Electrophysiologic Observations
Gilette et al reported in 1979 the feasibility of His-bundle recording in these patients [8]. Thereafter, it was reported that AV nodal tachycardia may involve one AV node for antegrade conduction and another AV node for retrograde conduction [9]. The presence of two distinct non-preexcited QRS morphologies is an indication of two AV nodes in these patients. During an electrophysiology study, the presence of two separate AV nodes can be confirmed by two separate His-bundle signals associated with distinct ventricular conduction patterns, decremental properties of the atrioventricular conduction with stable HV intervals, change of QRS morphology when one AV node is refractory and complete transient AV block following adenosine administration.
In 1998, Tada reported the first known case of AV nodal reentrant tachycardia in cc-TGA that was successfully treated by ablation of the input to the slow AV nodal pathway [10]. Interestingly, ablation near the inferior AV node was not successful and required ablation near the superior AV node.

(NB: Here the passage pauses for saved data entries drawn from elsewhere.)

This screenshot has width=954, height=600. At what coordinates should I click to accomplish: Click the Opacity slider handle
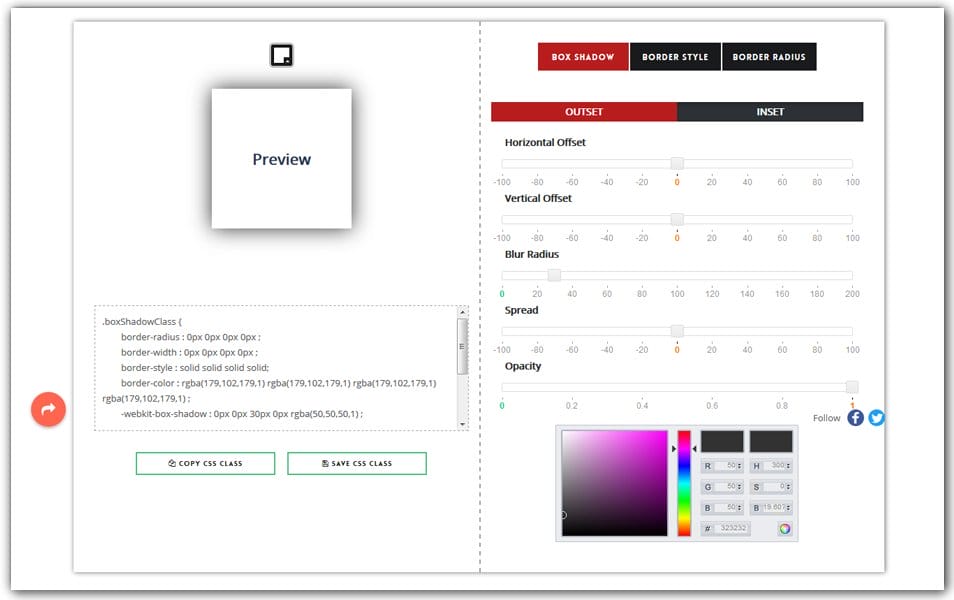(x=852, y=387)
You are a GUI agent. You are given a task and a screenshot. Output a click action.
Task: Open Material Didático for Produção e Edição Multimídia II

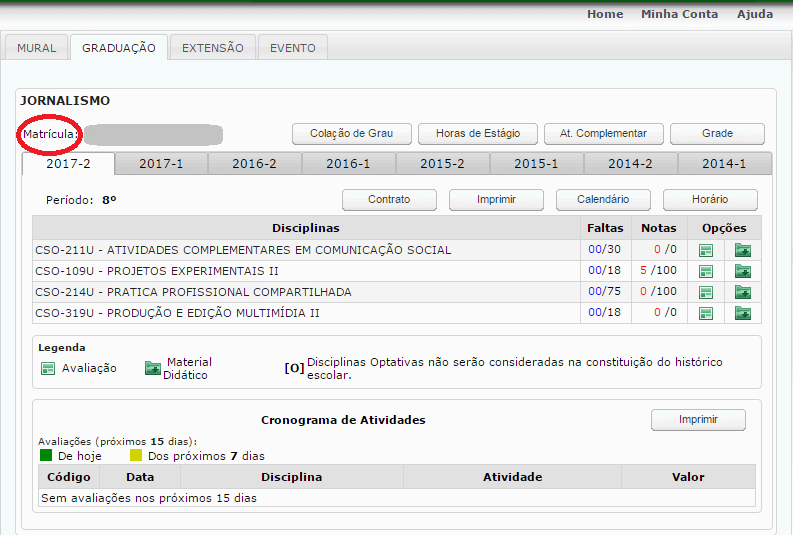(x=742, y=313)
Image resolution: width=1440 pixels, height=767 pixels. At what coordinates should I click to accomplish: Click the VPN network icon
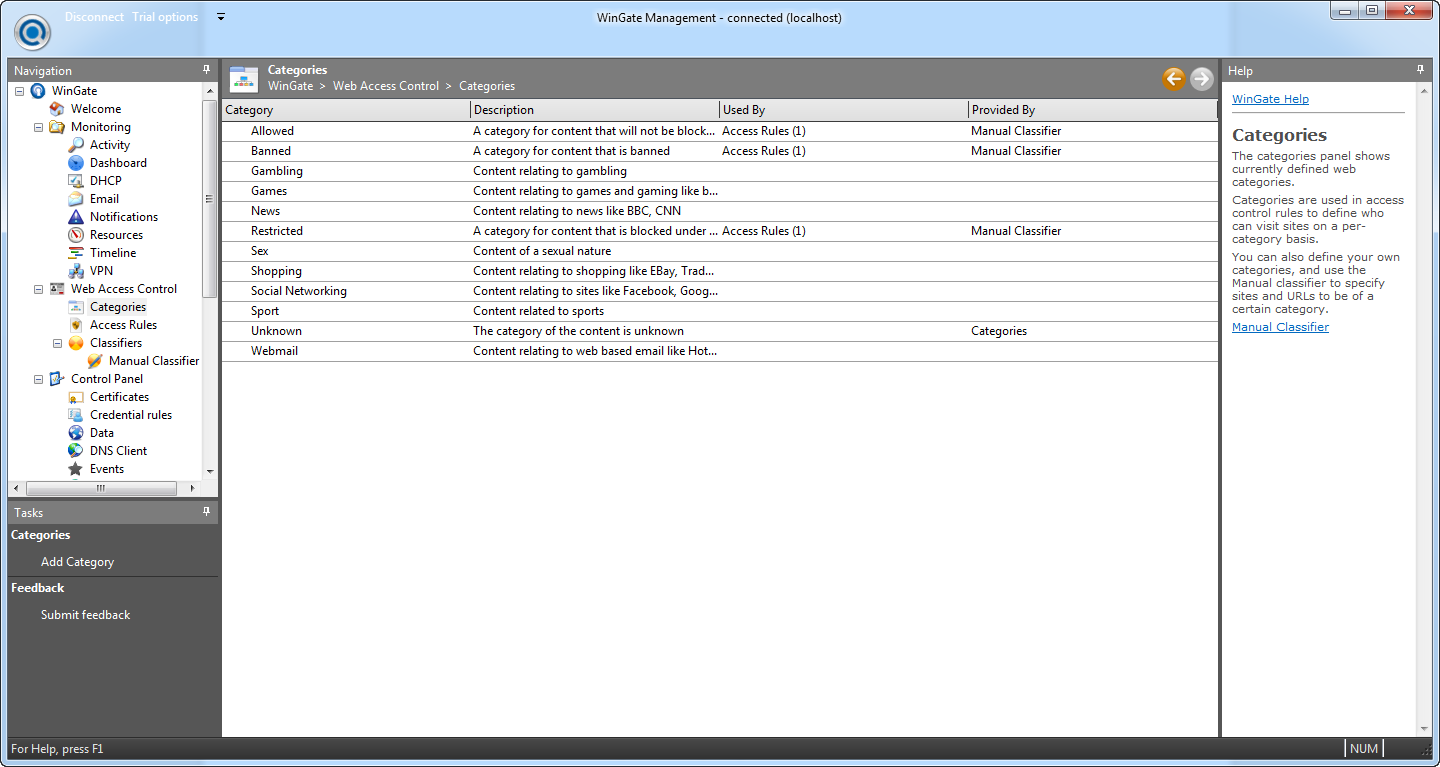pyautogui.click(x=75, y=271)
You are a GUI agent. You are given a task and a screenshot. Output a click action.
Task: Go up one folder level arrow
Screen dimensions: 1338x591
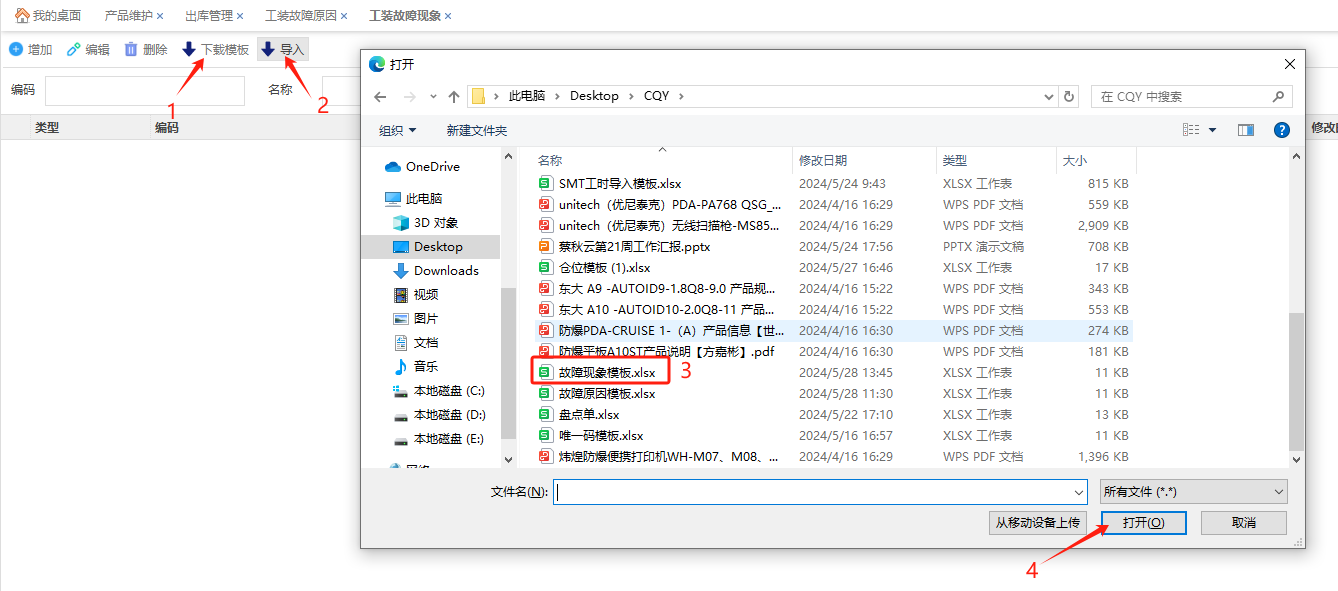pos(454,97)
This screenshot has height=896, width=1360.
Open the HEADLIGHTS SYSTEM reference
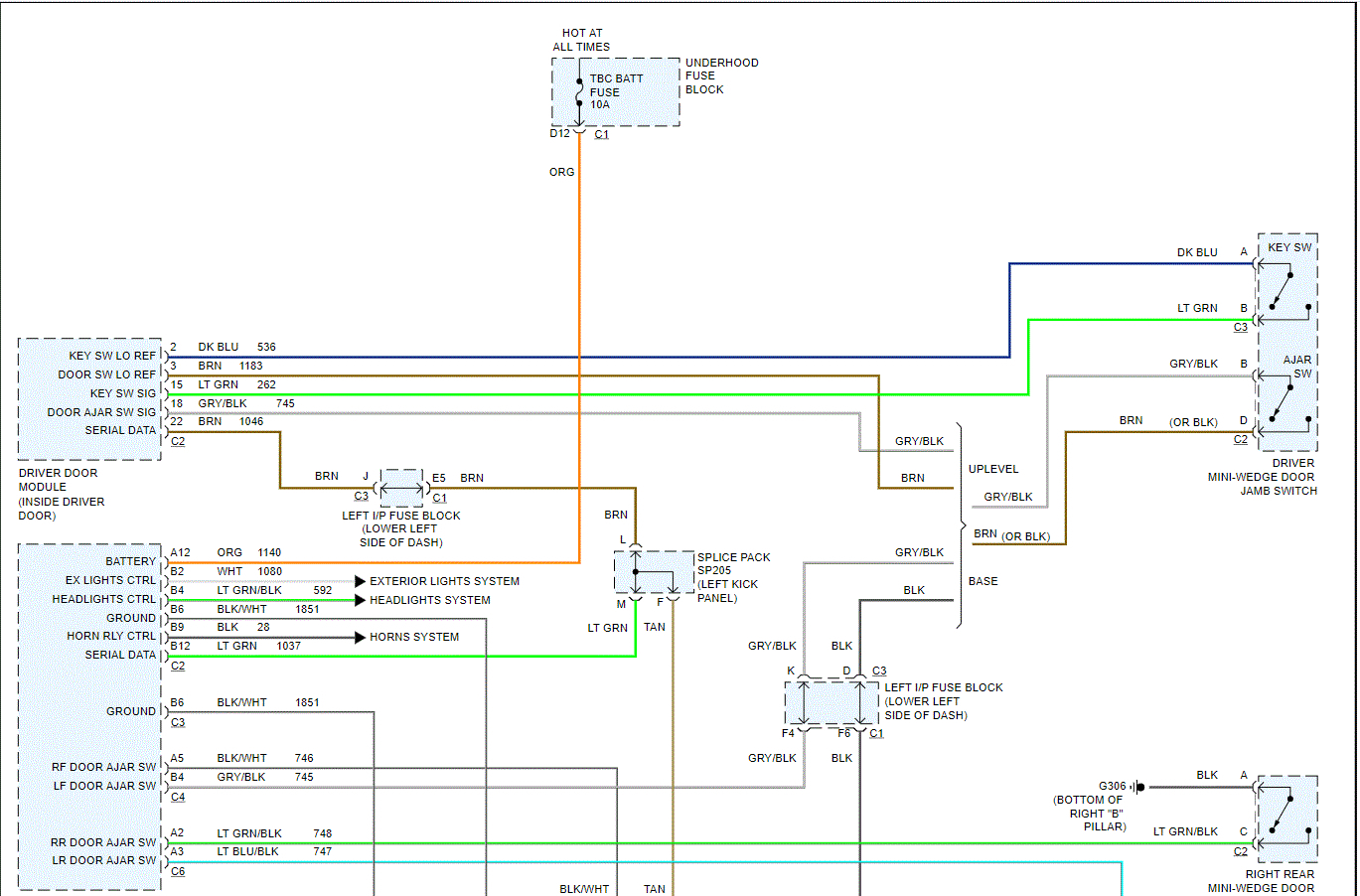[x=430, y=600]
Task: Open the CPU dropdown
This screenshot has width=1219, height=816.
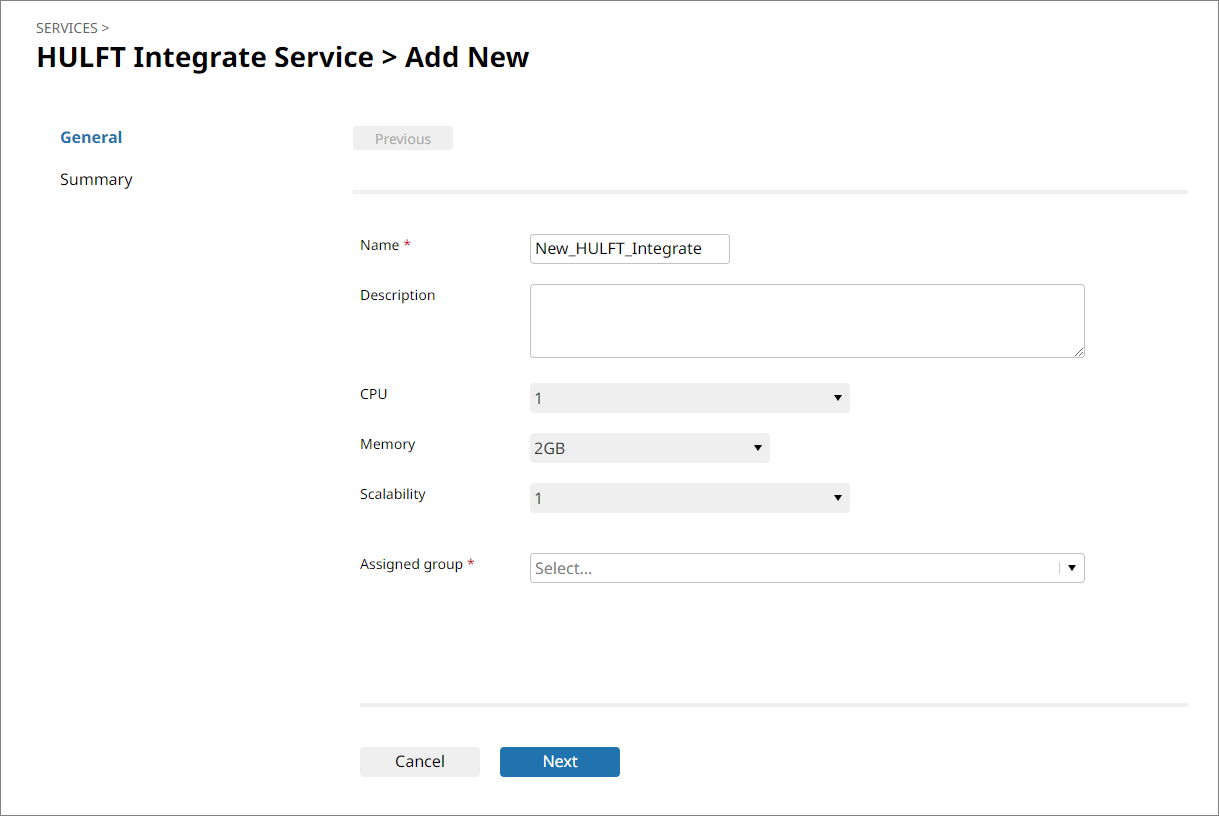Action: 689,398

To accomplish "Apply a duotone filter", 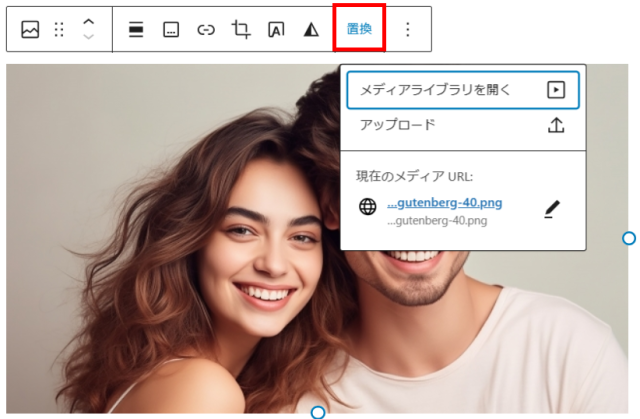I will (x=311, y=30).
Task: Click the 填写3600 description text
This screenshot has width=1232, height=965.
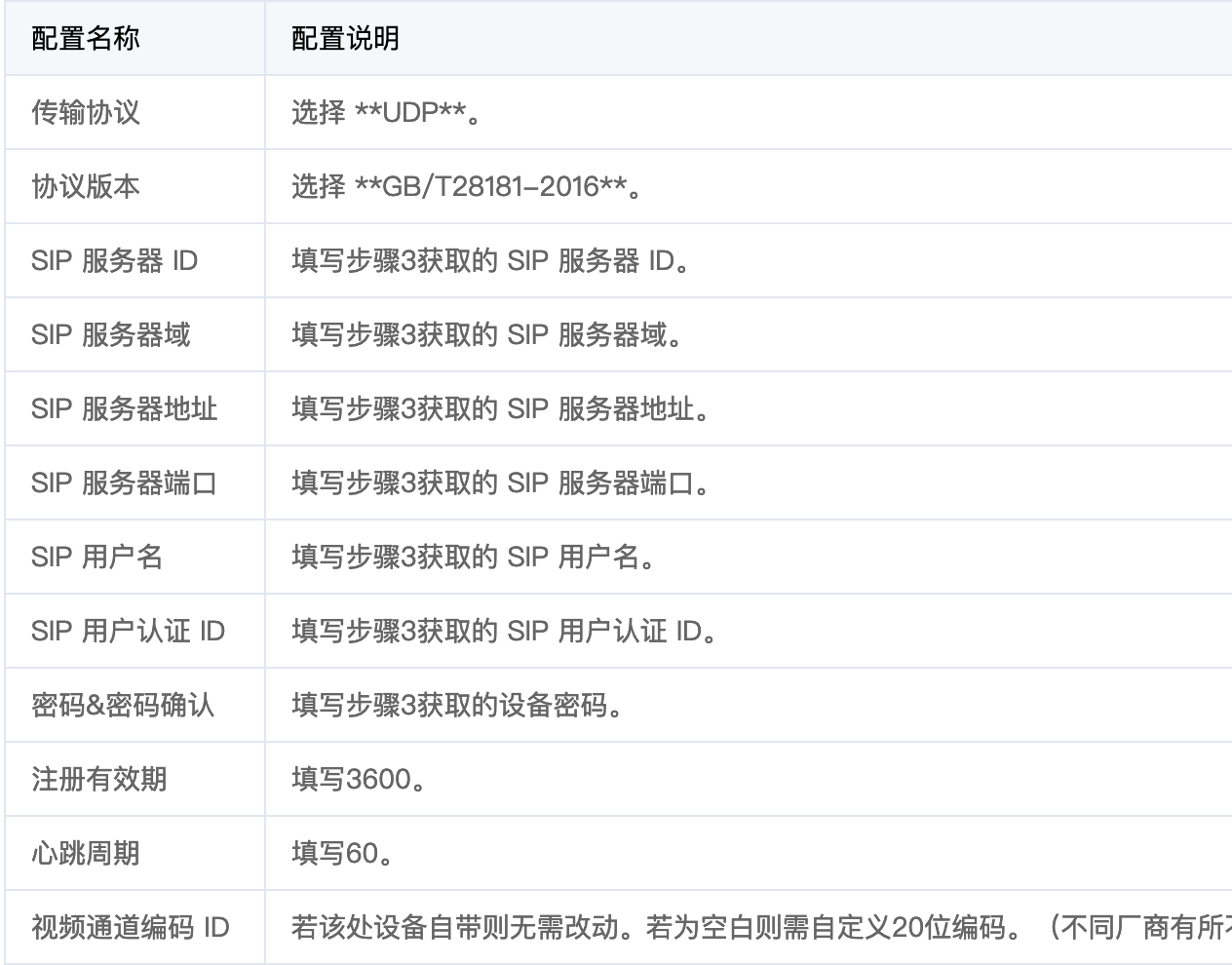Action: coord(359,780)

Several other reports have shown that elimination of AV nodal reentrant tachycardia can be challenging in these patients. Patients may have one or two anterogradely conducting AV nodes. One AV node may have poor antegrade conduction and therefore should be targeted first for ablation. During the procedure, recording of one or two His bundle electrograms facilitate location of the AV nodes [11–14].
Atrioventricular Reentrant Tachycardia in cc-TGA
As mentioned before, in about half of patients with cc-TGA the left-sided tricuspid valve has features consistent with Ebstein’s anomaly, which is known to be associated with accessory pathways [6, 15]. Anderson et al. found that 9 out of 20 examined hearts with ventricular inversion, including 8 with cc-TGA, had Ebstein’s anomaly affecting the left-sided tricuspid valve [15]. In addition, they noticed that the AV sulcus circumference is not increased as it occurs with right-sided Ebstein’s anomaly with the anterior leaflet of the valve often clefted. Bharati and Lev et al. reported similar histological and anatomical findings in patients with cc-TGA [16].
Successful ablation of accessory pathways is feasible in patients with cc-TGA [17–19]. Left infero-paraseptal (postero-septal), left inferior and left infero-lateral (posterolateral) are the most frequent locations [19]. Patients with a left-sided accessory A-V pathway requiring surgery for the tricuspid valve, should undergo ablation before surgical repair [20].
Conclusions
Reentrant SVTs in cc-TGA patients often involve complex reentrant circuits, including twin AV nodes and multiple accessory pathways, frequently associated with Ebstein’s anomaly of the tricuspid valve. Successful management requires a thorough understanding of the unique anatomy and physiology of the conduction system in cc-TGA. Curative interventions like ablation require clear understanding of the anatomical challenges that present in these patients and the potential for multiple and complex reentrant circuits.